Dia tidak mau mengabaikan peluang kerja yang ada didepan matanya saat ini. Pasti akan sangat rugi sekali jika dia melakukannya.

"Gitu ya.." Gio mendesah kecewa. Ia memarkirkan mobilnya di depan salah satu restoran keluarga.

"Kenapa lo yang kecewa?" Aga membuka sabuk pengamannya dan menatap Gio bingung.

"Kalo aja duit gue segunung, gue kan jadinya bisa bayarin lo kuliah. Lo nggak perlu capek-capek kerja," ujarnya pelan.

Aga tersenyum tipis, "Dimana-mana, cowok emang harus kerja."

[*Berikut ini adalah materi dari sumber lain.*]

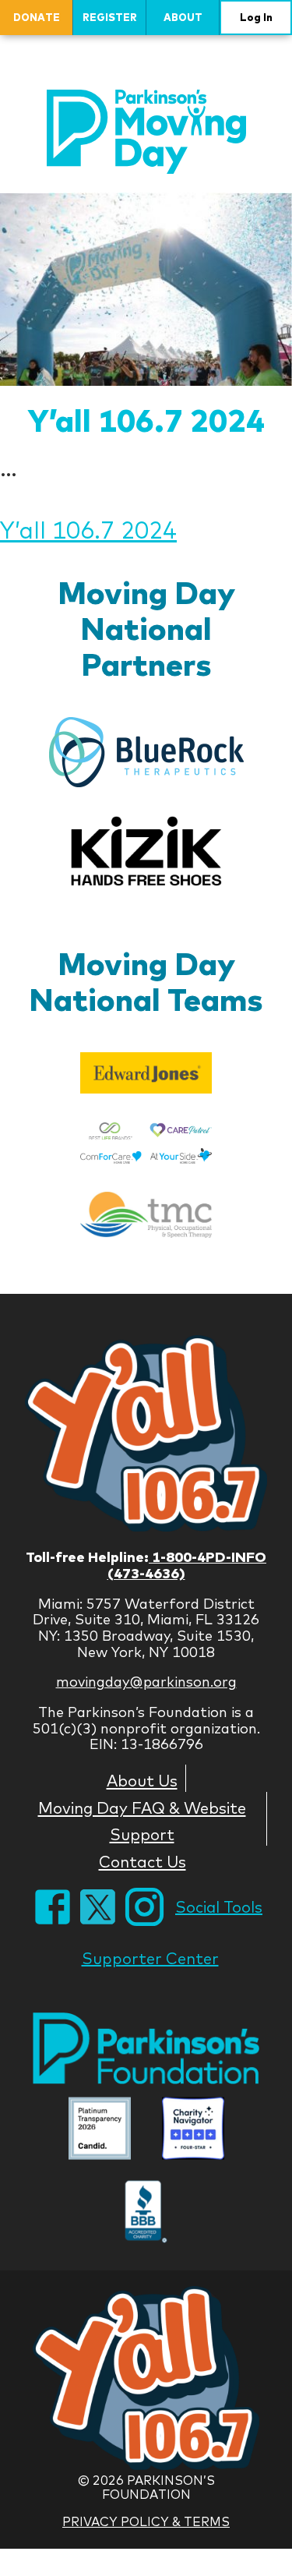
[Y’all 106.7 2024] (146, 289)
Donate (36, 17)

Gio menggerutu, "Kalo lo udah sah jadi milik gue nanti, nggak bakal pernah gue biarin lo kerja. Tugas gue itu."

Aga keluar dari mobil dan menutup pintu dengan keras, lalu jari tengahnya mengacung ke arah Gio. Dan dia langsung masuk ke dalam restoran tanpa menunggu pemuda tinggi itu.

Gio mengerut bingung, "Kenapa gue digituin?" gerutunya, dan segera keluar dari mobil.

Ah, dia hanya tidak tau efek dari ucapannya tadi.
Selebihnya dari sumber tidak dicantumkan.